Educate clients, provide value added service, practice good arboriculture and practice good business. Join the ISA and take advantage of as much training as you can - be an expert. Be sure to register and maintain good standing with the worker's compensation board. Obtain proper business insurance that addresses the unique risks of arborists (see: www.treesure.ca - Canada's only insurance exclusively for arborists).

From the marketing and promotion point of view, find ways to make your advertisements work for you. Offer to write 'editorial' as a soft-sell of your services. Does your local newspaper have an 'Ask the Expert' article? Offer to participate. Have a web site! With the technology of a Content Management System (CMS) so inexpensive and easy to use (if you can post messages here, you can build and maintain your own website) this is a must. Write a regular newsletter. Share 'hints & tips'. Be knowledgeable, be visible and be the choice!

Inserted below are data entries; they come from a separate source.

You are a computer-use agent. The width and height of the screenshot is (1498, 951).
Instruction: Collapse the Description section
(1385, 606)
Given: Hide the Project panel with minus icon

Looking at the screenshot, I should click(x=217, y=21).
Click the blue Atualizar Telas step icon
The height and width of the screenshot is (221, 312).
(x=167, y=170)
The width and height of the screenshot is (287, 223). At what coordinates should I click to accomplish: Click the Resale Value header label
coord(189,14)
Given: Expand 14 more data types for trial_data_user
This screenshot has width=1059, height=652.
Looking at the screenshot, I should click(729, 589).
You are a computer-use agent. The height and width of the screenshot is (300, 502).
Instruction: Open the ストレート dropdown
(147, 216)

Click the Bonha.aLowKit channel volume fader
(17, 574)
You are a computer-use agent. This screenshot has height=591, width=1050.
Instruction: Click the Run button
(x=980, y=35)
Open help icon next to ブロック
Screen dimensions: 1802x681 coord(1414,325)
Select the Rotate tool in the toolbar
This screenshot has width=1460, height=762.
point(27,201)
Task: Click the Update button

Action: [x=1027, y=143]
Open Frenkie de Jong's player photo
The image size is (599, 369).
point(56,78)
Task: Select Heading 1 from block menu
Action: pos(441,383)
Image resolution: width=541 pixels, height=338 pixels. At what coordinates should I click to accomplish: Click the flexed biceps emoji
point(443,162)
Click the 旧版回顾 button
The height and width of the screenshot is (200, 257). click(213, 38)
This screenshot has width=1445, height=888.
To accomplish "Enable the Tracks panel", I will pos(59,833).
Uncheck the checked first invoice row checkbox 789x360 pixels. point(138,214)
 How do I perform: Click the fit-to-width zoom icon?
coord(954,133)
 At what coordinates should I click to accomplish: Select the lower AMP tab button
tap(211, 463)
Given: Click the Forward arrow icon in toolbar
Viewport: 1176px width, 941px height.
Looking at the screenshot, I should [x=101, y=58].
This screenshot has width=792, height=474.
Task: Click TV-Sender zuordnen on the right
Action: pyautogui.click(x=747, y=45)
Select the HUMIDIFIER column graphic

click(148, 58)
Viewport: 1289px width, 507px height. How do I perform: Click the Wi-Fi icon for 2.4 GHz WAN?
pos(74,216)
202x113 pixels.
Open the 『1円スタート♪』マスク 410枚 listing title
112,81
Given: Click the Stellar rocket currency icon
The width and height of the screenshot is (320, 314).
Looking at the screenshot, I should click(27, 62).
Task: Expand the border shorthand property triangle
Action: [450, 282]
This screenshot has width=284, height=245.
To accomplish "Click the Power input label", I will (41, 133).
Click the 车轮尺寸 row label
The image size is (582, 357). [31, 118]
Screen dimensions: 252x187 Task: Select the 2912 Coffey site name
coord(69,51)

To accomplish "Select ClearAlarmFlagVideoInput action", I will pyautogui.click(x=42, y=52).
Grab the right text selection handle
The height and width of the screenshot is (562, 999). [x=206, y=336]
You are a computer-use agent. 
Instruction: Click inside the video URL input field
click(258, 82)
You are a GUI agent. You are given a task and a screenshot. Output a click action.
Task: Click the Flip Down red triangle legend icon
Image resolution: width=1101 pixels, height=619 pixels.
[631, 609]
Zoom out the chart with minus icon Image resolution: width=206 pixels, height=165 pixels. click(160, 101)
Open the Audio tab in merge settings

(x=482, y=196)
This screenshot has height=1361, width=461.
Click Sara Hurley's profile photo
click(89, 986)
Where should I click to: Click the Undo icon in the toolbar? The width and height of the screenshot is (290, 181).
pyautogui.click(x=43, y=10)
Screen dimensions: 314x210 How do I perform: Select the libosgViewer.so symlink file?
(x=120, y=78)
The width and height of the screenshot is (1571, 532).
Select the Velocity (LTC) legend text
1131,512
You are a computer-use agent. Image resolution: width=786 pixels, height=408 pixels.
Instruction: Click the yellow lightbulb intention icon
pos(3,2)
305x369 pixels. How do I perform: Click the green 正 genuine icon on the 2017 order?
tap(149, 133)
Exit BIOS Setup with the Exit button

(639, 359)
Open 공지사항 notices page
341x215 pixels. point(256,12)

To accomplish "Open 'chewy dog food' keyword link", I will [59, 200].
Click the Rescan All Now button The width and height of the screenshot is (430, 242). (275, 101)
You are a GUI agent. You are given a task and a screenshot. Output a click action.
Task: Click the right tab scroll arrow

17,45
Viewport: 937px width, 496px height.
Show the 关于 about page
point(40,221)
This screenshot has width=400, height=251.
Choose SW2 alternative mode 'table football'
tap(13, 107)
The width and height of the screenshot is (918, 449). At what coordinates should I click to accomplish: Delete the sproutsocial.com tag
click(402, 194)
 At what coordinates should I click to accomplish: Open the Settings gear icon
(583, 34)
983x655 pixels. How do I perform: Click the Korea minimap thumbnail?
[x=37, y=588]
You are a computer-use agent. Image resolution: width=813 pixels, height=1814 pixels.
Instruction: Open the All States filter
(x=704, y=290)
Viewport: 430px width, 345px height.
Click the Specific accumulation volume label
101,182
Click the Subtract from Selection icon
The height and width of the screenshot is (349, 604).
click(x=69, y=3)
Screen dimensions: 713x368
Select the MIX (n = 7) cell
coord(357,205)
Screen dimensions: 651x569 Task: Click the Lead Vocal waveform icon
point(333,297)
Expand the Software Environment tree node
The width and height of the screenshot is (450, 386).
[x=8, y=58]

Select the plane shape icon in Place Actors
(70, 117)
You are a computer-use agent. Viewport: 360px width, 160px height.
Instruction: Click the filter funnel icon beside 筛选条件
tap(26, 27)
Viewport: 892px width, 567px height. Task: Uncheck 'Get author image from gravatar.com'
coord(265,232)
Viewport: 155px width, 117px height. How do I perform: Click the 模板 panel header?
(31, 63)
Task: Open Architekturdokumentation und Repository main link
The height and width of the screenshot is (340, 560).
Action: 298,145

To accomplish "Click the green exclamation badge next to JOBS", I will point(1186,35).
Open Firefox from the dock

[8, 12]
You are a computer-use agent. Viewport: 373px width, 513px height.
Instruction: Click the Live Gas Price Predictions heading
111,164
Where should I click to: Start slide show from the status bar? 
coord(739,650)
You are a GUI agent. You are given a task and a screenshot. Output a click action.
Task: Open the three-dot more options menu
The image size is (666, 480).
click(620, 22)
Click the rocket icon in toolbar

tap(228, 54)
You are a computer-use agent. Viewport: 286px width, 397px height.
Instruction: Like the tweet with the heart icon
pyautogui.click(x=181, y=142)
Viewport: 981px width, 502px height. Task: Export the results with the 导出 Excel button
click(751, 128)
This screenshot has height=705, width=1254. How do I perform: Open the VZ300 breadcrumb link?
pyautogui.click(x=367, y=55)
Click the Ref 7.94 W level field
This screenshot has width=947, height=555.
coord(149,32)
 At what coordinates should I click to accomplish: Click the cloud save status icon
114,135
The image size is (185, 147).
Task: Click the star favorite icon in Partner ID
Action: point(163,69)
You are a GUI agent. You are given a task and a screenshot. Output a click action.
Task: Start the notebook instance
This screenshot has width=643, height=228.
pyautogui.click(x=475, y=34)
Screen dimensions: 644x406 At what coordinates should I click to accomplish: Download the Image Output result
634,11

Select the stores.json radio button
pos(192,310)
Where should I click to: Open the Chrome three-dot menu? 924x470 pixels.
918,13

Let us know how things go.

Best wishes for success!

Scott


----------



## Tedmc (Feb 20, 2007)

*Professionalism*

Scott,

Just responded to your insurance post. Again you are on the mark. I have been doing my homework for three years now just to think about starting my own company. Joined ISA ( Southern Chapter US ). studying for certified arborist exam, working in the industry, and attending seminars, conferences,etc.. Professionalism is key to my own success and to that of the industry. Thanks for your advice!


----------



## demott (Feb 21, 2007)

*New business*

Mark in any business number one priority is sales not the work. You will need to become an expert at advertising to make your self different from the competition. You're right in saying that people need to be educated. Take that thought and expand on it for your advertising.
Check out
http://www.dankennedy.com


----------



## M.D. Vaden (Feb 21, 2007)

Unless you are remarkably better for qualifications than existing companies, you main need may be to just get your name out there for people who don't have a service yet, or may want to change.

Honestly, I wouldn't waste much breath and ink on a bunch of education stuff on flyers.

Put all that stuff on your website.

If you didn't see the link elsewhere on this site, you might check the END of this page >> http://www.mdvaden.com/search_engine.shtml

The latter 15% or so of that page deals with getting your name out via all the other advertising pointing to your website.

The first part deals more with ranking, which is of little relevance for you right now.


----------